What you are asked to do =
Would you please retype, exactly, the lines of the listing below between the line with "Task: Click the Free" and the line with "Given: Focus the", inclusive?

Supplied data =
__________

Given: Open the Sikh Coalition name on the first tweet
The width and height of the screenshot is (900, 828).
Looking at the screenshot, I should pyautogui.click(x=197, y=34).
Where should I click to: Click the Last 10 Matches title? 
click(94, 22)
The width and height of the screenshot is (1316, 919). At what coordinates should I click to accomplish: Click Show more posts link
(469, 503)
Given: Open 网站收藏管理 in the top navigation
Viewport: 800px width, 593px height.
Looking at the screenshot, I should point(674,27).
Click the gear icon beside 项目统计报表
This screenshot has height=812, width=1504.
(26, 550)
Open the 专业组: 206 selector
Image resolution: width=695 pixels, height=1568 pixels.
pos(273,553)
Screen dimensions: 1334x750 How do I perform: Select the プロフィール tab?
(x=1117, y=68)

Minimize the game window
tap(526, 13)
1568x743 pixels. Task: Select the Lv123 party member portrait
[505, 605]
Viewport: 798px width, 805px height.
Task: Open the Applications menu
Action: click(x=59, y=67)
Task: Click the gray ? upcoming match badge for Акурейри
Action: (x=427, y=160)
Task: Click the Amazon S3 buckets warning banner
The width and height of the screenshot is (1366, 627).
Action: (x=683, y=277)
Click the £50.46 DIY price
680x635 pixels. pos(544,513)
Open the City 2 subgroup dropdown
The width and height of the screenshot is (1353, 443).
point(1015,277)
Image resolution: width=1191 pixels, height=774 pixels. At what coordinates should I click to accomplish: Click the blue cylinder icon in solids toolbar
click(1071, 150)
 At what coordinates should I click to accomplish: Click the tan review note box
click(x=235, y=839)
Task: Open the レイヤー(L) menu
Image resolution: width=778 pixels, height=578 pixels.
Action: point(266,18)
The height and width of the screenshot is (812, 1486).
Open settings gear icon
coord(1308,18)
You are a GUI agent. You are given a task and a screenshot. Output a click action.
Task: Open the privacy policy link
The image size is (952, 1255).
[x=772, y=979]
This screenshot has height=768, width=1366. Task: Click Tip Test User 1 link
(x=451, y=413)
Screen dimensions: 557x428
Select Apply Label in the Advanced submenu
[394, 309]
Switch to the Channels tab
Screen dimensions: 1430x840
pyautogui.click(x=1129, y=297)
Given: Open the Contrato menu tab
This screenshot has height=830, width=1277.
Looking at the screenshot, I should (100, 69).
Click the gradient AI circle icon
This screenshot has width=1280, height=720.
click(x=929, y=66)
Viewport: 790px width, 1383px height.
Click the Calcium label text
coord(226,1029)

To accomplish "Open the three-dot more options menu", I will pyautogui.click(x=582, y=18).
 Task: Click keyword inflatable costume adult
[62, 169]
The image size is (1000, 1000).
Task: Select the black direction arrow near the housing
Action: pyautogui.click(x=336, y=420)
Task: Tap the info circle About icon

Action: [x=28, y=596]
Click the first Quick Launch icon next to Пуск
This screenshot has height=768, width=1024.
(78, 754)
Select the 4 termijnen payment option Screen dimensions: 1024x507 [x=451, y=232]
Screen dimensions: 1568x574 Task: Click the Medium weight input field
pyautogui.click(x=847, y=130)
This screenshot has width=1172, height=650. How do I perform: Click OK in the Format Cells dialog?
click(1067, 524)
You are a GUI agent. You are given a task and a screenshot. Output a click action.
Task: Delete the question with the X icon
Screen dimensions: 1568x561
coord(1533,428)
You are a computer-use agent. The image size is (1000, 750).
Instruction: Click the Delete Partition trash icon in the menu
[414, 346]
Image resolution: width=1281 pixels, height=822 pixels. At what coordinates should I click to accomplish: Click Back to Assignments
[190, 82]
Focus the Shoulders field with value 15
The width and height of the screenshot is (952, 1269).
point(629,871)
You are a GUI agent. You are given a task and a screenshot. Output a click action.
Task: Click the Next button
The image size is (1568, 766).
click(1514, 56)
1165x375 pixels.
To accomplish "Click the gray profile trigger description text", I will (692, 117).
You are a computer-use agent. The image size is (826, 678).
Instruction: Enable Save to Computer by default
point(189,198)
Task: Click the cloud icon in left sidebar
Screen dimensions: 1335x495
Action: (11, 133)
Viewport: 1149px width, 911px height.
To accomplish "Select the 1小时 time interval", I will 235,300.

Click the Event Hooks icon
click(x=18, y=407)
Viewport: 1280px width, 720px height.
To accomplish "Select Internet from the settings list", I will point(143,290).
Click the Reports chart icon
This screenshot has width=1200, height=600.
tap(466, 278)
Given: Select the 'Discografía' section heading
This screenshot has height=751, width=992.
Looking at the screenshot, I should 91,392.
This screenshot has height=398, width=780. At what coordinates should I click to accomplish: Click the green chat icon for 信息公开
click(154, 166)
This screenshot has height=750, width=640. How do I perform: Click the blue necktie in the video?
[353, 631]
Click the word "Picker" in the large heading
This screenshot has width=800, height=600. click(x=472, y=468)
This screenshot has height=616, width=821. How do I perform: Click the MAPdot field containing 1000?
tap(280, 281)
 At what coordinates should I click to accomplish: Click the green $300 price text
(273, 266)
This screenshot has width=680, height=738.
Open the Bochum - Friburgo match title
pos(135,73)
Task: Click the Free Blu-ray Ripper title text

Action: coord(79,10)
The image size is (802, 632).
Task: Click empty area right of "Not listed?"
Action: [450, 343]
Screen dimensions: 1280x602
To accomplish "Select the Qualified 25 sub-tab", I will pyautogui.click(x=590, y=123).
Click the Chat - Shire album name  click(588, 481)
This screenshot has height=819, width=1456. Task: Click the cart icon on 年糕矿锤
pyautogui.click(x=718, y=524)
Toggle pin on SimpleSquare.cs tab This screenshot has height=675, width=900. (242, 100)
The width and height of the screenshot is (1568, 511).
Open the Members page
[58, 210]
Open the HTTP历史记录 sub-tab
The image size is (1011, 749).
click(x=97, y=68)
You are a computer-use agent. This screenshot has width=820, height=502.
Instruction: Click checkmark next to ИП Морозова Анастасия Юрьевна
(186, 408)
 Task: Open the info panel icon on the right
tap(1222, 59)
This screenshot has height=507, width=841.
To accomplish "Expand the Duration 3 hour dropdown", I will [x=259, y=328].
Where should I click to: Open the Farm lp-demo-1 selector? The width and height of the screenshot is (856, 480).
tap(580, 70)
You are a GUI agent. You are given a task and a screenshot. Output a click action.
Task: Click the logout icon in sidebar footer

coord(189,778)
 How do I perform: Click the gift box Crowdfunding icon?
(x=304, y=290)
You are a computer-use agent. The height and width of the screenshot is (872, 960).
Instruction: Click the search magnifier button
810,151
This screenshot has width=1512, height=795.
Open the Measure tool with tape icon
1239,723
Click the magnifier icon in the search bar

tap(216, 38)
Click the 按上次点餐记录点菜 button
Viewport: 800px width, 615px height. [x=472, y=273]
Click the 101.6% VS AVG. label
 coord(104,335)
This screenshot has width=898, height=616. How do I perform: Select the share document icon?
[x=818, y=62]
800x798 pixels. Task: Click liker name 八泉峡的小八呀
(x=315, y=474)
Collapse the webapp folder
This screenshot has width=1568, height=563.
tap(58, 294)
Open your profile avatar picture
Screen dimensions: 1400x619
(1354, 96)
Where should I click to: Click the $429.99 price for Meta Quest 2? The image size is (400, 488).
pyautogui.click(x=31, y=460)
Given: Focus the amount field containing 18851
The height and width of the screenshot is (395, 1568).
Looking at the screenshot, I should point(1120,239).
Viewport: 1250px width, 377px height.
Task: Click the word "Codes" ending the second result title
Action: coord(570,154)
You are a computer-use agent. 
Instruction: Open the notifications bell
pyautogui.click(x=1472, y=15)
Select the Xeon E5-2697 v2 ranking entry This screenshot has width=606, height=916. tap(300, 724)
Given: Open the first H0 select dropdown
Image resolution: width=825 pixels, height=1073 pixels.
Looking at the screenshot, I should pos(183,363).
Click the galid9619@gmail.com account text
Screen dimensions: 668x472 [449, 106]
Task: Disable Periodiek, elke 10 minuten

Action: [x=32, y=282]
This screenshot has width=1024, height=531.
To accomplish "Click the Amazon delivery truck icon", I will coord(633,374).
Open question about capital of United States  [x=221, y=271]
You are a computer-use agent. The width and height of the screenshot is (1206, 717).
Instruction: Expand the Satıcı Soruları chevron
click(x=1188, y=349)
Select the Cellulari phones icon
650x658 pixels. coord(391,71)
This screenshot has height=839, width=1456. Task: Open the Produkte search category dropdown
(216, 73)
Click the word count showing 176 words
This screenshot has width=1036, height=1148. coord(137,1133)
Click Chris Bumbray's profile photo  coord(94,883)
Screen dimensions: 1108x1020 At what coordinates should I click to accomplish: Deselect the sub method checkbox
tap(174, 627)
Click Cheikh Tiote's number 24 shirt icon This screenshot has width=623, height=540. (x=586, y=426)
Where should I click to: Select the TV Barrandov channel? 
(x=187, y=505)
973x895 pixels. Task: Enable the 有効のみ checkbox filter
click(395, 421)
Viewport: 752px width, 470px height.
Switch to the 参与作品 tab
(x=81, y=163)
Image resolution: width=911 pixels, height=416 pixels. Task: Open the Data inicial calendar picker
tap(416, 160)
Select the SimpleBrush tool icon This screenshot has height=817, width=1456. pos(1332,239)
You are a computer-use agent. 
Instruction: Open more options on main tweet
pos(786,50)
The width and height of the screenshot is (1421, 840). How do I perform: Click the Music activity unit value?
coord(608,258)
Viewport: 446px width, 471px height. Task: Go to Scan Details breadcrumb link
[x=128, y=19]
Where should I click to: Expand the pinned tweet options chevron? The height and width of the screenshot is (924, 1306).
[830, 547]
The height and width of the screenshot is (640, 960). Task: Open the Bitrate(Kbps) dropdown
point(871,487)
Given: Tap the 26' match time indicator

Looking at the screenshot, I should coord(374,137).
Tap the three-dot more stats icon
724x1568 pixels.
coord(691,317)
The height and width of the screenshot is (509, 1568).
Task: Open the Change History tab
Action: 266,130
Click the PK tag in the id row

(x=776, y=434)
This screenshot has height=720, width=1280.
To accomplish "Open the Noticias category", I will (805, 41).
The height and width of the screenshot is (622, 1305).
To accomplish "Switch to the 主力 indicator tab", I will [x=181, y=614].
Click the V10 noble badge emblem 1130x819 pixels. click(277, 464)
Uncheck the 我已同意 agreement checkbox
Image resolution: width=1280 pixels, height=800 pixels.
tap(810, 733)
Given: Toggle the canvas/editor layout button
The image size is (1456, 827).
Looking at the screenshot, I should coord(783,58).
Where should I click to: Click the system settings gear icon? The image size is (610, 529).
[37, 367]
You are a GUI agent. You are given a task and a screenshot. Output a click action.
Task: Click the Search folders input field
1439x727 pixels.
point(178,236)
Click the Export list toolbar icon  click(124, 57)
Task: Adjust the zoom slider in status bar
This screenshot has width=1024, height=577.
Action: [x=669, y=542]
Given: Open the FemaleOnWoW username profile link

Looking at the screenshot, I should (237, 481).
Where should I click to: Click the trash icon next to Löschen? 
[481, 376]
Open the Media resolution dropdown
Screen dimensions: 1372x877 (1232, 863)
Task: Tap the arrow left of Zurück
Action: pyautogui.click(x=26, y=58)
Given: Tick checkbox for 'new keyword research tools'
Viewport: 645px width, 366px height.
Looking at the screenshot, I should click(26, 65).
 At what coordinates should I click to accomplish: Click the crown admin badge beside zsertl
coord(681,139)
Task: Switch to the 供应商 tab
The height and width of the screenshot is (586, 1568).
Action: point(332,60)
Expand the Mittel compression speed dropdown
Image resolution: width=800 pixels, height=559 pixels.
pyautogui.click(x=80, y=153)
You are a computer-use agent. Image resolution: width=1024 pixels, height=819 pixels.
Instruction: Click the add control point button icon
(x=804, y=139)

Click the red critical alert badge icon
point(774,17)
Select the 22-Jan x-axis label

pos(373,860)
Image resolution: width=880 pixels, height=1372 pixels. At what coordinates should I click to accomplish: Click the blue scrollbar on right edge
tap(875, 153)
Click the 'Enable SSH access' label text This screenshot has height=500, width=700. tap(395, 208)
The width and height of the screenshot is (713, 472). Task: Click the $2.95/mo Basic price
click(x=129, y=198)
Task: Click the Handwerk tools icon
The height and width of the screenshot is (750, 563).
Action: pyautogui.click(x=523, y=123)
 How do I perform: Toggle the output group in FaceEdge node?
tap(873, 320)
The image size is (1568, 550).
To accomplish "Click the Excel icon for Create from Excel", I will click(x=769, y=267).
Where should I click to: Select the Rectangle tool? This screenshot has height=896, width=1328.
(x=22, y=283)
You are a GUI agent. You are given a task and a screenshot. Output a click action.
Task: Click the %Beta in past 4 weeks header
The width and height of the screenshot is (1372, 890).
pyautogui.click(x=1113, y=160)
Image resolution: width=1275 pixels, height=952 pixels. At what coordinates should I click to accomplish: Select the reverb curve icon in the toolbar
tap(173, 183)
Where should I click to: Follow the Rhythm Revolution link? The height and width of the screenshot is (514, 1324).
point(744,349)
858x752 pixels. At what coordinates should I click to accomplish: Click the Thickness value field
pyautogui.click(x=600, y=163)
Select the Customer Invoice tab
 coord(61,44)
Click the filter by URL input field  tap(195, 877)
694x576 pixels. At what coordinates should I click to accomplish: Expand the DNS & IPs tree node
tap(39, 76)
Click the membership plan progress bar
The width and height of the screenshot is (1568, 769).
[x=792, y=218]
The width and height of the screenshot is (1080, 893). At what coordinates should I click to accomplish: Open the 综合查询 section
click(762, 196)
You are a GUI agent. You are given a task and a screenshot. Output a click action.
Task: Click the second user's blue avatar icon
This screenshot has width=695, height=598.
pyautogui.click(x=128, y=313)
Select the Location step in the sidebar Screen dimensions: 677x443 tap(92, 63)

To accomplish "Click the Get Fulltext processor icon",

__________

Result below =
Task: Click the Free Blu-ray Ripper title text

Action: coord(79,10)
The image size is (802, 632).
Task: Click empty area right of "Not listed?"
Action: [450, 343]
Screen dimensions: 1280x602
To accomplish "Select the Qualified 25 sub-tab", I will pyautogui.click(x=590, y=123).
Click the Chat - Shire album name  click(588, 481)
This screenshot has height=819, width=1456. Task: Click the cart icon on 年糕矿锤
pyautogui.click(x=718, y=524)
Toggle pin on SimpleSquare.cs tab This screenshot has height=675, width=900. (242, 100)
The width and height of the screenshot is (1568, 511).
Open the Members page
[58, 210]
Open the HTTP历史记录 sub-tab
The image size is (1011, 749).
click(x=97, y=68)
You are a computer-use agent. This screenshot has width=820, height=502.
Instruction: Click checkmark next to ИП Морозова Анастасия Юрьевна
(186, 408)
 Task: Open the info panel icon on the right
tap(1222, 59)
This screenshot has height=507, width=841.
To accomplish "Expand the Duration 3 hour dropdown", I will [x=259, y=328].
Where should I click to: Open the Farm lp-demo-1 selector? The width and height of the screenshot is (856, 480).
tap(580, 70)
You are a GUI agent. You are given a task and a screenshot. Output a click action.
Task: Click the logout icon in sidebar footer

coord(189,778)
 How do I perform: Click the gift box Crowdfunding icon?
(x=304, y=290)
You are a computer-use agent. The height and width of the screenshot is (872, 960).
Instruction: Click the search magnifier button
810,151
This screenshot has width=1512, height=795.
Open the Measure tool with tape icon
1239,723
Click the magnifier icon in the search bar

tap(216, 38)
Click the 按上次点餐记录点菜 button
Viewport: 800px width, 615px height. [x=472, y=273]
Click the 101.6% VS AVG. label
 coord(104,335)
This screenshot has width=898, height=616. How do I perform: Select the share document icon?
[x=818, y=62]
800x798 pixels. Task: Click liker name 八泉峡的小八呀
(x=315, y=474)
Collapse the webapp folder
This screenshot has width=1568, height=563.
tap(58, 294)
Open your profile avatar picture
Screen dimensions: 1400x619
(1354, 96)
Where should I click to: Click the $429.99 price for Meta Quest 2? The image size is (400, 488).
pyautogui.click(x=31, y=460)
Given: Focus the amount field containing 18851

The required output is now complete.